Но третьего адресата, летящего сейчас в одном с отцом и матерью самолете, я вызвал очень
просто. Я не мог его не вызвать, ведь он был когда-то моим Другом. Мы сидели с ним за одной партой, а Сашкины смоляные волосы развевались впереди, то у доски, то за первой у окна партой.

Мы оба знали, что Сашка есть в нашей жизни, но отдельно в моей и отдельно в его,  и от этого разъединялись, расставались, и расстались совсем.

Я не пошел в армию по зрению, работал и жил как всегда, с папой и мамой, и проблем в общем-то не было. Но Сашка - была. Она была всегда и везде, даже если физически ее не было со мной рядом.

Через полгода, когда Друг служил уже где-то на юге, и было всего лишь одно письмо от него, я встретил Сашку в поликлинике. Мы вышли вместе, зашли в кафе неподалеку. Сашка была какой-то жалкой, но жестоко красивой, красивой как-то по-взрослому, но это была Сашка, и она была моей.Я вдруг ясно понял это. Мне было известно, что у нее и Друга роман прервался на взлете, что их разъединила жизнь, хотя, как казалось, всего-то на два года. И еще я понял, что Сашка и Друг не вместе. Подсознательно, инстинктивно, без Сашкиных слов, я вдруг увидел наше с ней Будущее.

Мы расписались с ней через несколько дней. Мои родители, особенно мать, поначалу не при-
няли Сашку, но потом, когда родился Сын, мама, она же теперь - бабушка, поняла Сашку своим материнским сердцем и впустила Сашку в него, впервые прижав к груди своего внука.

Что будет со мной, что будет с нашим сыном в этой непростой жизни, как мы сможем без тебя,Сашка?

Мы стоим, прижав два носа (один повыше, другой пониже) к замерзшему стеклу аэровокзала, и
ждем, когда сядет самолет. Он уже близко, и трое сидящих в нем пассажиров уже приготовились в последний раз взглянуть на Сашку, а она сегодня красивая, какой не была никогда, и нет сил думать, что она уже вырвана из моей жизни, так нелепо и жестоко снова нас всех соединившей...

И только редкие северные деревья наполняют замерзший аэродром своим хрустальным пе-
резвоном...

  Открытка пятая: СЫН

- Папа, - спросил маленький мальчик. – А где наша мама?

- Она уехала учиться, - отвечает папа, не глядя ему в глаза.

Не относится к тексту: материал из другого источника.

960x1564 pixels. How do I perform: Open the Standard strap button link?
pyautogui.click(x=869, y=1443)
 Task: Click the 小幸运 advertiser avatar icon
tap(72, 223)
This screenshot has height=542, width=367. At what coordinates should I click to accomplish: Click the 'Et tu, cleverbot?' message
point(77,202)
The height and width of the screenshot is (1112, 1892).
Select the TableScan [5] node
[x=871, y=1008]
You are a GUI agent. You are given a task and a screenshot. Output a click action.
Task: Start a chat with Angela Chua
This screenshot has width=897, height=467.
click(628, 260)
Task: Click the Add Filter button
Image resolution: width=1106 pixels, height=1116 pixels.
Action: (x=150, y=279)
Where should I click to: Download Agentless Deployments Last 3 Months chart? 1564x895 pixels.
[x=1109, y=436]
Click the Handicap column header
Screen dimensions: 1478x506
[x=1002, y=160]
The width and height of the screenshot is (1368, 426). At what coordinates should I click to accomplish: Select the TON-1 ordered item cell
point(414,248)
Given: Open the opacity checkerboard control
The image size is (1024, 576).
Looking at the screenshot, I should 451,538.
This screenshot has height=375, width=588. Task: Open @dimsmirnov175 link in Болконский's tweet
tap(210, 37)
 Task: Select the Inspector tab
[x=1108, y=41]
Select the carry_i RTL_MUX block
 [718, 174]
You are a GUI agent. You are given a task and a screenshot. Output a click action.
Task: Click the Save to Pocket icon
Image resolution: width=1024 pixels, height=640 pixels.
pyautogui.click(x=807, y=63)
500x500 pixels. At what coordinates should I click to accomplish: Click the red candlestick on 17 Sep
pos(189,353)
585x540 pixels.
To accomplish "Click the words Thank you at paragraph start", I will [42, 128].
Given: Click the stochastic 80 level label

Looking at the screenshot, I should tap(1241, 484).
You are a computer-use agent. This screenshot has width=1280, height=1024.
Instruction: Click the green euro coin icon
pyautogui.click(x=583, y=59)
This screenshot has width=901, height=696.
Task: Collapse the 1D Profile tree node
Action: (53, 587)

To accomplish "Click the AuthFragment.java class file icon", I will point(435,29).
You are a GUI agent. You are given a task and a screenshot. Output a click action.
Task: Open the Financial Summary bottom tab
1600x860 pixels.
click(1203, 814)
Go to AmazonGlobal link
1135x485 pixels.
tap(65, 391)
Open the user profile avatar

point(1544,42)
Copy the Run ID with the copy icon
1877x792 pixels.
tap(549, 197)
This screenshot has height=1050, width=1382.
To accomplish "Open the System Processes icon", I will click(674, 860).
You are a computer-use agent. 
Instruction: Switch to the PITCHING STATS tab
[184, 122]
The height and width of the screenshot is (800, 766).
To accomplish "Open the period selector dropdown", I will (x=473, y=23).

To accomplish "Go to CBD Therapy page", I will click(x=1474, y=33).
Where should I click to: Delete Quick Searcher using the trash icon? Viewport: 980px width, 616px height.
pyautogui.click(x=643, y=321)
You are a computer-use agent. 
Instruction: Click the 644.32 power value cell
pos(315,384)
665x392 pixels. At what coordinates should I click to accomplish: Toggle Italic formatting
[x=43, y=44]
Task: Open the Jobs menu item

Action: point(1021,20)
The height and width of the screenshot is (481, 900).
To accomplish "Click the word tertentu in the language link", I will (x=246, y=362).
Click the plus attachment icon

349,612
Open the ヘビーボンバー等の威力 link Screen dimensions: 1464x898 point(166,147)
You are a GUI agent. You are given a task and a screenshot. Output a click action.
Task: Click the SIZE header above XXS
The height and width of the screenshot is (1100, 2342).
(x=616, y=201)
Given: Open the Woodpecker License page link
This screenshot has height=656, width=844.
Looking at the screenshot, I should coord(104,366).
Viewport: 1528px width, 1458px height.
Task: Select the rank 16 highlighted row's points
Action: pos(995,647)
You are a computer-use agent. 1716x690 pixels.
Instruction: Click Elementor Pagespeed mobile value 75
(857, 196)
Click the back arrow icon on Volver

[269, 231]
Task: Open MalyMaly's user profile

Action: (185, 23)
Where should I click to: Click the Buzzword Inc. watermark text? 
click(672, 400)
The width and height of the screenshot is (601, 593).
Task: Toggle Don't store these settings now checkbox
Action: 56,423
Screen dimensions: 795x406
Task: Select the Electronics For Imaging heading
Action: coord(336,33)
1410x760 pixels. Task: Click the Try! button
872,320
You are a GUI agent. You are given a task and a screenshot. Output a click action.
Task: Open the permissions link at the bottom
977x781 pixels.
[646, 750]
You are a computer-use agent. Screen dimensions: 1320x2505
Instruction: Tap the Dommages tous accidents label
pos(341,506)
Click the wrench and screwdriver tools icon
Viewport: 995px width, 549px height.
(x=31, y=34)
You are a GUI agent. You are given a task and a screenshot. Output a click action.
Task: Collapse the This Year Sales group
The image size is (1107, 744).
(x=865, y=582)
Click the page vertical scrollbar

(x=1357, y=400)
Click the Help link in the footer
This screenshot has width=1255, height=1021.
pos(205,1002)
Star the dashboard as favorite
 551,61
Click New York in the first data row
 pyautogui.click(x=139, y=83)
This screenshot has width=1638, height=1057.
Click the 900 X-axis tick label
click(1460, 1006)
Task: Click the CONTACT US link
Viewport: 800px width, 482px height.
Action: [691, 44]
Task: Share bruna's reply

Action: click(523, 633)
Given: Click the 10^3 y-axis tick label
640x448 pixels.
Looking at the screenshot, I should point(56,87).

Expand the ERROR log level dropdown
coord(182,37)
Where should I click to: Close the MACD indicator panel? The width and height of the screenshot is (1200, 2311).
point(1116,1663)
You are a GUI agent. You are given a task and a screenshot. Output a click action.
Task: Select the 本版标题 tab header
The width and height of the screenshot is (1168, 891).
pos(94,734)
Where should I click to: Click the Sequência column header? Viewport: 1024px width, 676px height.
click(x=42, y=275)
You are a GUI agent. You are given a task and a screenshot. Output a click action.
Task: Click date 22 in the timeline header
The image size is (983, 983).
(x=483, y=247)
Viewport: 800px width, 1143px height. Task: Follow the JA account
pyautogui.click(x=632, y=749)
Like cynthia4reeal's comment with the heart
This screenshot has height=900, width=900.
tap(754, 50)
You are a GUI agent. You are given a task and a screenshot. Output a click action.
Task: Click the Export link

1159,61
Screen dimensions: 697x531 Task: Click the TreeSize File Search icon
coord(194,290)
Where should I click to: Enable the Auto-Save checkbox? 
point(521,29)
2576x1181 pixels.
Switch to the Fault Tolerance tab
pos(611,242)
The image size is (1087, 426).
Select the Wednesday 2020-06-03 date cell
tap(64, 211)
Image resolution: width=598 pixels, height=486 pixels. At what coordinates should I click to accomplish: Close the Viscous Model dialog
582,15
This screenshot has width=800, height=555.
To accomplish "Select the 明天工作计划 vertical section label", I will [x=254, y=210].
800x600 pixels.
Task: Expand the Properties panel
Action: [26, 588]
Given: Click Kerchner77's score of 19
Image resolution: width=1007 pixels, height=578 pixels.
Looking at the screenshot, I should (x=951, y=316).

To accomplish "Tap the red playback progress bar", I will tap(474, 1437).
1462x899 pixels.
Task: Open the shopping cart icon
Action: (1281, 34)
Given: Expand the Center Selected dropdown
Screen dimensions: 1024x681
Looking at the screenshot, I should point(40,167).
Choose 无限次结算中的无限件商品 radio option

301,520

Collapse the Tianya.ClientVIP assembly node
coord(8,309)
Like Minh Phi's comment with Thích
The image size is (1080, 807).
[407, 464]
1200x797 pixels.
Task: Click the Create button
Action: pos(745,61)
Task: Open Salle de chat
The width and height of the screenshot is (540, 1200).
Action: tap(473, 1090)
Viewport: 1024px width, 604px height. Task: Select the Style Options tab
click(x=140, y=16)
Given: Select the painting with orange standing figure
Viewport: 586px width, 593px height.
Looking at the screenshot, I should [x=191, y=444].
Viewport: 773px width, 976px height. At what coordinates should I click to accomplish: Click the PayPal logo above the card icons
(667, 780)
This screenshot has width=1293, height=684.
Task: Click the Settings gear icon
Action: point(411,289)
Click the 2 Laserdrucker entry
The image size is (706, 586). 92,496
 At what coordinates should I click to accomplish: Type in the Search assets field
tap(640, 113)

- Зачем? – удивляется маленький мальчик, он смотрит на отца огромными, такими, что можно утонуть, голубыми глазами. - Она же и так умная!

- Зато приезжают бабушка и дедушка, - добавляет отец.

- Это хорошо, - соглашается сын и спрашивает вдруг:

А ты не знаешь, папа, они когда-нибудь слышали, чтобы деревья  звенели?